(Stored records)
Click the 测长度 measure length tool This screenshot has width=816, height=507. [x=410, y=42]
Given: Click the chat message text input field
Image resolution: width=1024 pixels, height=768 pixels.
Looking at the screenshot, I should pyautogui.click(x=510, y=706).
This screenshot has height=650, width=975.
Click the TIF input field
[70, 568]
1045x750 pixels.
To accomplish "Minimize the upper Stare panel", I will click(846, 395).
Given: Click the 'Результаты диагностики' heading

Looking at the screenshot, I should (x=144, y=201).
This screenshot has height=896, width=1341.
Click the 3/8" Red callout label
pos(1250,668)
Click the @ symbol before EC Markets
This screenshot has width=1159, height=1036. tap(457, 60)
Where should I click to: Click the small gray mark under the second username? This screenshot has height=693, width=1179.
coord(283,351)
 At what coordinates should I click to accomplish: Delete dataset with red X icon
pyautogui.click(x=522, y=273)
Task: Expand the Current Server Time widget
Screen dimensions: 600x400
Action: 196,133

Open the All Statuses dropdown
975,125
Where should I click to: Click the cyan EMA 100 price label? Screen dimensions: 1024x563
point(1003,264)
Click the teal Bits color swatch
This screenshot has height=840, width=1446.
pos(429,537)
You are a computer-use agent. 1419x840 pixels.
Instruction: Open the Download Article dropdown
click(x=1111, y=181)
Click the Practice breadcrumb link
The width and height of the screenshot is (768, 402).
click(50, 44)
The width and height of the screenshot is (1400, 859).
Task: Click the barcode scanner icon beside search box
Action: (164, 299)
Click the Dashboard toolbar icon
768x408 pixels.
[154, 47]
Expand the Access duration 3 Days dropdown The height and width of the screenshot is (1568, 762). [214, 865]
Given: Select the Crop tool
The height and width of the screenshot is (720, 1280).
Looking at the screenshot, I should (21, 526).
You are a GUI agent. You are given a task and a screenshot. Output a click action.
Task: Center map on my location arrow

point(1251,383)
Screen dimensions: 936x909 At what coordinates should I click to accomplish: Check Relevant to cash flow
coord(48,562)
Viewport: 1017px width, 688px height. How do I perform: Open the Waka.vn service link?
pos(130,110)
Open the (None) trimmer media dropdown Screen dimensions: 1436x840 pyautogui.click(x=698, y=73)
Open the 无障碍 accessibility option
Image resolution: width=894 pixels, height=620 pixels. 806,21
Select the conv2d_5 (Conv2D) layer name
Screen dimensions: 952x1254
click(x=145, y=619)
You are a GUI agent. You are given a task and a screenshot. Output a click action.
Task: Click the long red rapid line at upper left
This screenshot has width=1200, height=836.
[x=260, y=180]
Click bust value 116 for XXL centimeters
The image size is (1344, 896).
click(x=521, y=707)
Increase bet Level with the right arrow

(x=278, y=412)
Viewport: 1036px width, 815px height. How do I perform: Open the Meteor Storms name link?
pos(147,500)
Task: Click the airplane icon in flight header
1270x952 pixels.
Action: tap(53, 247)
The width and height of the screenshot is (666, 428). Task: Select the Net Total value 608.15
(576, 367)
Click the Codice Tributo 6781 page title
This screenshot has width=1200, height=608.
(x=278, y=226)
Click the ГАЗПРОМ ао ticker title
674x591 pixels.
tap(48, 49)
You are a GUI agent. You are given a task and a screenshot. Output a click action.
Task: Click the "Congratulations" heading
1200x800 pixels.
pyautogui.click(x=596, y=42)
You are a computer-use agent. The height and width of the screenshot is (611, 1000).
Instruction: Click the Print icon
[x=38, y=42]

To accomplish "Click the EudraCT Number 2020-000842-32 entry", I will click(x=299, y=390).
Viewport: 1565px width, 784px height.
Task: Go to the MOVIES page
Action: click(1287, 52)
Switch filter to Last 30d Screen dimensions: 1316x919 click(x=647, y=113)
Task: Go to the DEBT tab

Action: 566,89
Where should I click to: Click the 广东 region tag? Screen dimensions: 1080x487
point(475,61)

→ **THE PROBLEM**
Copy out each record above exactly, leaving nothing out.

→ **RESPONSE**
Click the 测长度 measure length tool This screenshot has width=816, height=507. [x=410, y=42]
Given: Click the chat message text input field
Image resolution: width=1024 pixels, height=768 pixels.
Looking at the screenshot, I should pyautogui.click(x=510, y=706).
This screenshot has height=650, width=975.
Click the TIF input field
[70, 568]
1045x750 pixels.
To accomplish "Minimize the upper Stare panel", I will click(846, 395).
Given: Click the 'Результаты диагностики' heading

Looking at the screenshot, I should (x=144, y=201).
This screenshot has height=896, width=1341.
Click the 3/8" Red callout label
pos(1250,668)
Click the @ symbol before EC Markets
This screenshot has width=1159, height=1036. tap(457, 60)
Where should I click to: Click the small gray mark under the second username? This screenshot has height=693, width=1179.
coord(283,351)
 At what coordinates should I click to accomplish: Delete dataset with red X icon
pyautogui.click(x=522, y=273)
Task: Expand the Current Server Time widget
Screen dimensions: 600x400
Action: 196,133

Open the All Statuses dropdown
975,125
Where should I click to: Click the cyan EMA 100 price label? Screen dimensions: 1024x563
point(1003,264)
Click the teal Bits color swatch
This screenshot has height=840, width=1446.
pos(429,537)
You are a computer-use agent. 1419x840 pixels.
Instruction: Open the Download Article dropdown
click(x=1111, y=181)
Click the Practice breadcrumb link
The width and height of the screenshot is (768, 402).
click(50, 44)
The width and height of the screenshot is (1400, 859).
Task: Click the barcode scanner icon beside search box
Action: (164, 299)
Click the Dashboard toolbar icon
768x408 pixels.
[154, 47]
Expand the Access duration 3 Days dropdown The height and width of the screenshot is (1568, 762). [214, 865]
Given: Select the Crop tool
The height and width of the screenshot is (720, 1280).
Looking at the screenshot, I should (21, 526).
You are a GUI agent. You are given a task and a screenshot. Output a click action.
Task: Center map on my location arrow

point(1251,383)
Screen dimensions: 936x909 At what coordinates should I click to accomplish: Check Relevant to cash flow
coord(48,562)
Viewport: 1017px width, 688px height. How do I perform: Open the Waka.vn service link?
pos(130,110)
Open the (None) trimmer media dropdown Screen dimensions: 1436x840 pyautogui.click(x=698, y=73)
Open the 无障碍 accessibility option
Image resolution: width=894 pixels, height=620 pixels. 806,21
Select the conv2d_5 (Conv2D) layer name
Screen dimensions: 952x1254
click(x=145, y=619)
You are a GUI agent. You are given a task and a screenshot. Output a click action.
Task: Click the long red rapid line at upper left
This screenshot has width=1200, height=836.
[x=260, y=180]
Click bust value 116 for XXL centimeters
The image size is (1344, 896).
click(x=521, y=707)
Increase bet Level with the right arrow

(x=278, y=412)
Viewport: 1036px width, 815px height. How do I perform: Open the Meteor Storms name link?
pos(147,500)
Task: Click the airplane icon in flight header
1270x952 pixels.
Action: tap(53, 247)
The width and height of the screenshot is (666, 428). Task: Select the Net Total value 608.15
(576, 367)
Click the Codice Tributo 6781 page title
This screenshot has width=1200, height=608.
(x=278, y=226)
Click the ГАЗПРОМ ао ticker title
674x591 pixels.
tap(48, 49)
You are a GUI agent. You are given a task and a screenshot. Output a click action.
Task: Click the "Congratulations" heading
1200x800 pixels.
pyautogui.click(x=596, y=42)
You are a computer-use agent. The height and width of the screenshot is (611, 1000).
Instruction: Click the Print icon
[x=38, y=42]

To accomplish "Click the EudraCT Number 2020-000842-32 entry", I will click(x=299, y=390).
Viewport: 1565px width, 784px height.
Task: Go to the MOVIES page
Action: click(1287, 52)
Switch filter to Last 30d Screen dimensions: 1316x919 click(x=647, y=113)
Task: Go to the DEBT tab

Action: 566,89
Where should I click to: Click the 广东 region tag? Screen dimensions: 1080x487
point(475,61)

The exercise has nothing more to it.